Viral Invasion Flow-Chart for Pathogens With Replication Target in a Host Cell

Introduction

After the last year's pandemic, some interdisciplinary approaches allowed the investigation of the virus pathways inside the host cells, appealing to statistics tools and artificial intelligence. The actual organizational chart is an extension of a previous one, (Ravariu et al, 2021a). The viruses demand specific cells defined by the tissue tropism to multiply, (Hicham et al, 2016). They operate by conventional parasitism, altering the host cell metabolism after the invasion. The virion-cell affinity is strongly related to the lock-key matching between cell receptors and Spike-Glycoproteins (SG) from the viral envelope (VE). Despite well-known theories about the viral invasion pathway inside the animal or human cells (Cojocaru et al., 2020; Binod & Bala, 2016; Russu et al., 2020), many secondary mechanisms and their specific steps are not completely understood, (Reggio et al., 2020). In those non-elucidated cases, the theory lack is filled with examples, (Delcuve et al., 2020). For instance, the viral uncoating mechanism is not completely known once the virus has entered the host cell, except for some particular examples. Many authors largely described the viral capsid loss for picornavirus in recent years, (Real-Hohn et al., 2020; Rodriguez & Arzt, 2022). Some advanced studies proposed a possible variant of orderly protein efflux from picornavirus capsid by distinct sets of nano-channels (Ren et al., 2013), but an experimental method was exposed in 2020, (Real-Hohn et al., 2020). SARS-COV-2 virus was discovered to bind to a specific receptor as angiotensin-converting enzyme 2 (ACE2), (Hoffman et al., 2020). ACE2 receptor bind to the surface of the cell membranes from the lungs, heart, arterial vessels and bowels, (Hamming et al., 2004).
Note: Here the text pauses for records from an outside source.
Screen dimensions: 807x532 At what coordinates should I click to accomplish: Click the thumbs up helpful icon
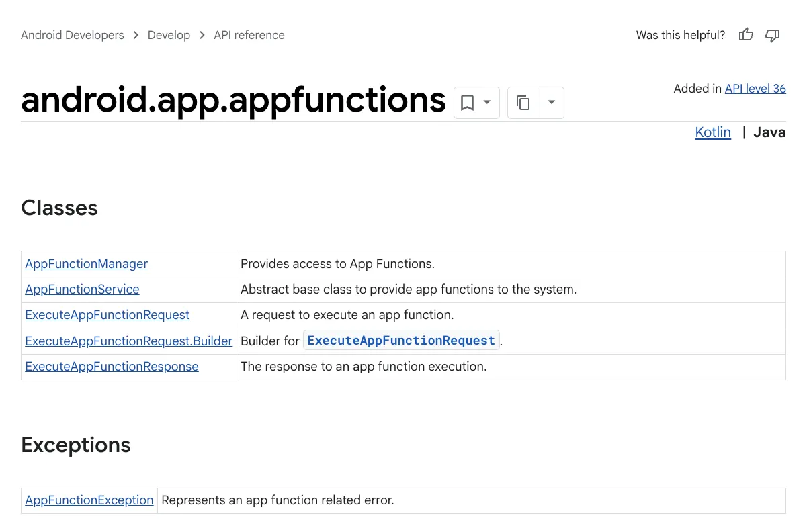[746, 35]
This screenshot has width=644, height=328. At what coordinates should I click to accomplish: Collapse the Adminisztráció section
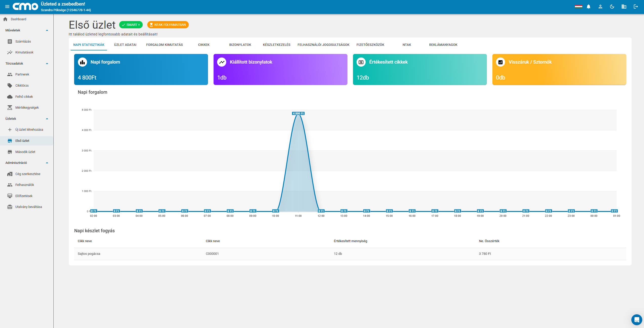pyautogui.click(x=47, y=163)

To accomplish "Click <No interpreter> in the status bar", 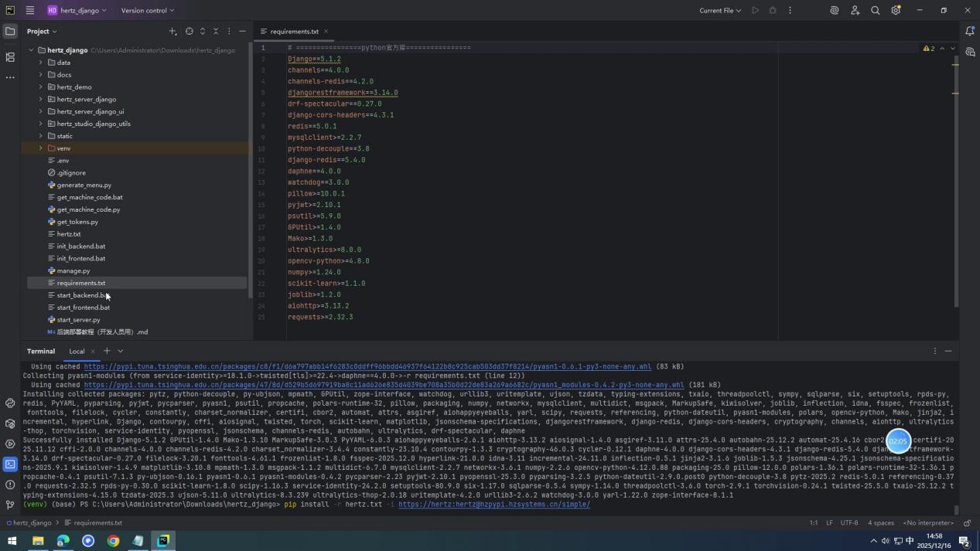I will (x=927, y=522).
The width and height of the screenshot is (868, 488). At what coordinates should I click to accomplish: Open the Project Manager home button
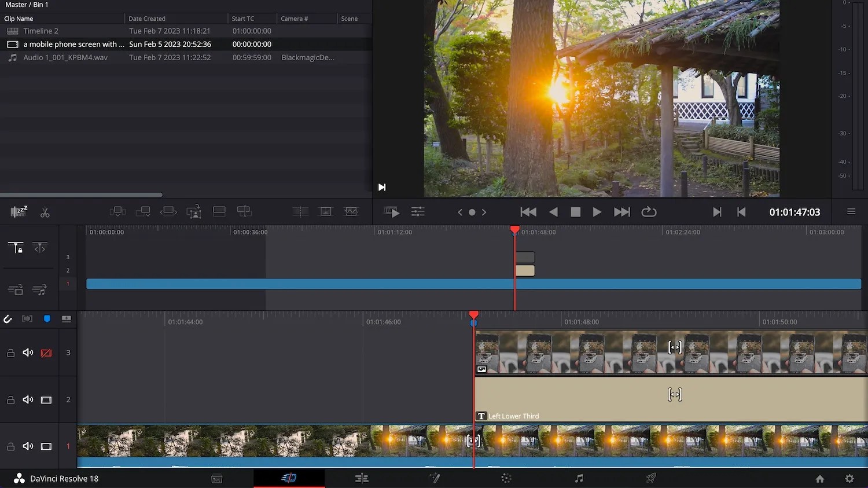pyautogui.click(x=820, y=479)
Viral tropism is not defined only by the affinity to cell receptors but also ability of the cell to support virus replication under many circumstances like - transcription factors, pH, physical barriers, local temperature, and enzymatic tools in common with the cell nucleus.
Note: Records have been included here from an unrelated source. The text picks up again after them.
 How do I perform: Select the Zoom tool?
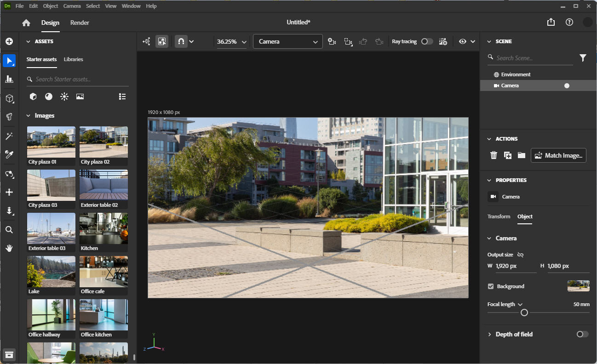click(x=9, y=229)
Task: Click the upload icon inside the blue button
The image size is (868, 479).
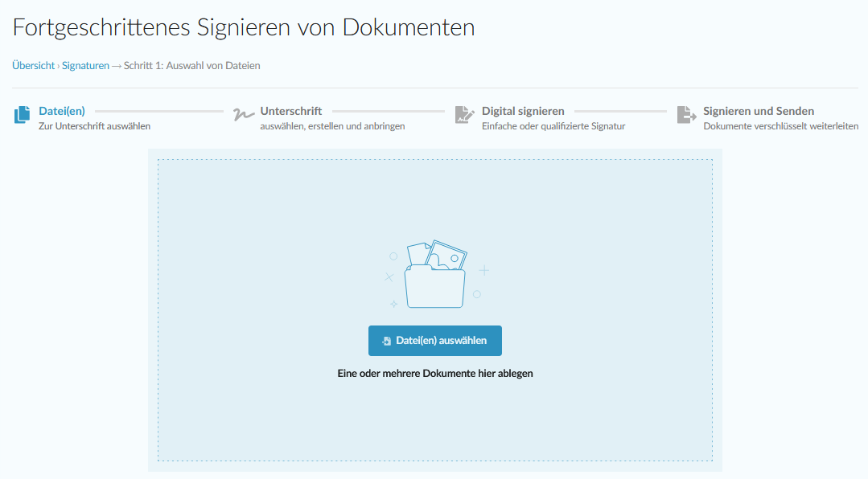Action: [387, 341]
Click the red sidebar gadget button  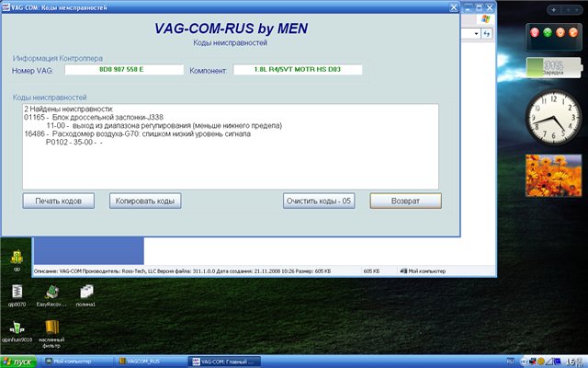click(537, 34)
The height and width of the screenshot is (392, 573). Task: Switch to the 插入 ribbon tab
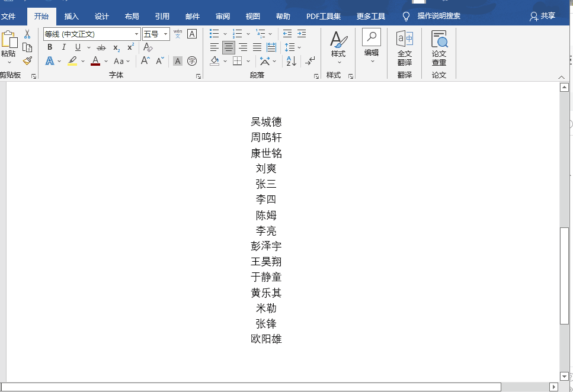pos(71,16)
On the other hand, software engineering offers algorithms and flowchart tools to model the interaction of the cells with foreign intruders, (Yuan & Allen, 2011; Ravariu et al., 2009).
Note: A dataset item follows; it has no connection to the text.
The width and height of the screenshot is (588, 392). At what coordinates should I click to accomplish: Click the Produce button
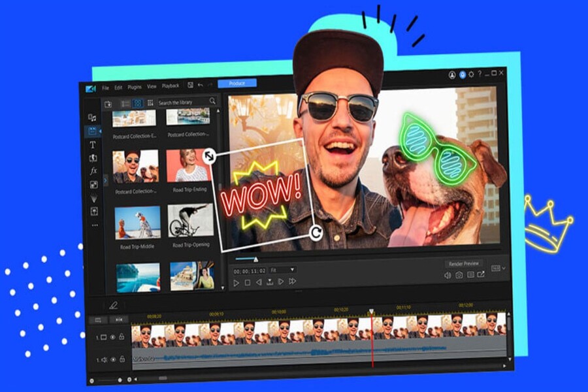point(237,83)
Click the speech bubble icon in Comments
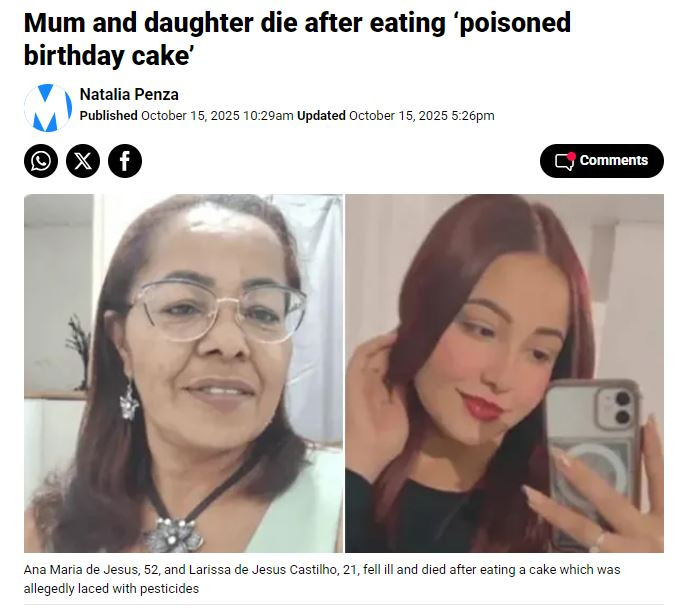 click(x=565, y=162)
In 2020, a flowchart of SARS-COV2 mutating virus and its dispersion in society, was approached as multi-scales analysis, (Bellomo et al, 2022). During the last Covid-19 pandemic, the flowcharts were frequently applied, for epidemiologic purposes, (Prasad et al., 2022), or medical statistics in huge datasets (Hackett & Zaia, 2021). The software applies different target decoy analysis to estimate false discovery rates and they use chart database oriented search methodologies with different degrees of quantification capabilities. Other authors applied multi-scale modeling for the tumor, including oncolytic virus interactions. The method is based on moving boundaries, which results from a system of differential equations with partial derivatives both at tissue-scale as macro-scale and at cell-scale as micro-scale (Alzahrani et al., 2019). A large review paper was allocated to mathematical modeling of viral invasion, starting from dynamic replication, up to some strategies development of the antiviral drugs, (Zitzmann & Kaderali, 2018). They modeled the virus-host cell aggregate, targeting to establish new drug classes, to predict the cure duration and to minimize the treatment costs. The main accomplishments made by mathematical modeling in viral infections were emphasized at the cellular scale and at multi-scale level for the Dengue virus, Ebola virus, HIV (Human Immunodeficiency Virus), Influenza A virus, Zika virus, Hepatitis C virus, (Zitzmann & Kaderali, 2018). Recently, the oncolytic virotherapy in pancreatic cancer has just been approached by cellular automata models. The authors used probabilistic initial conditions for the diffusion–reaction equation with smoothed point viral sources. The equation was discretized by the finite difference method and integrated by the implicit-explicit splitting method, for Monte Carlo simulations (Chen et al., 2020).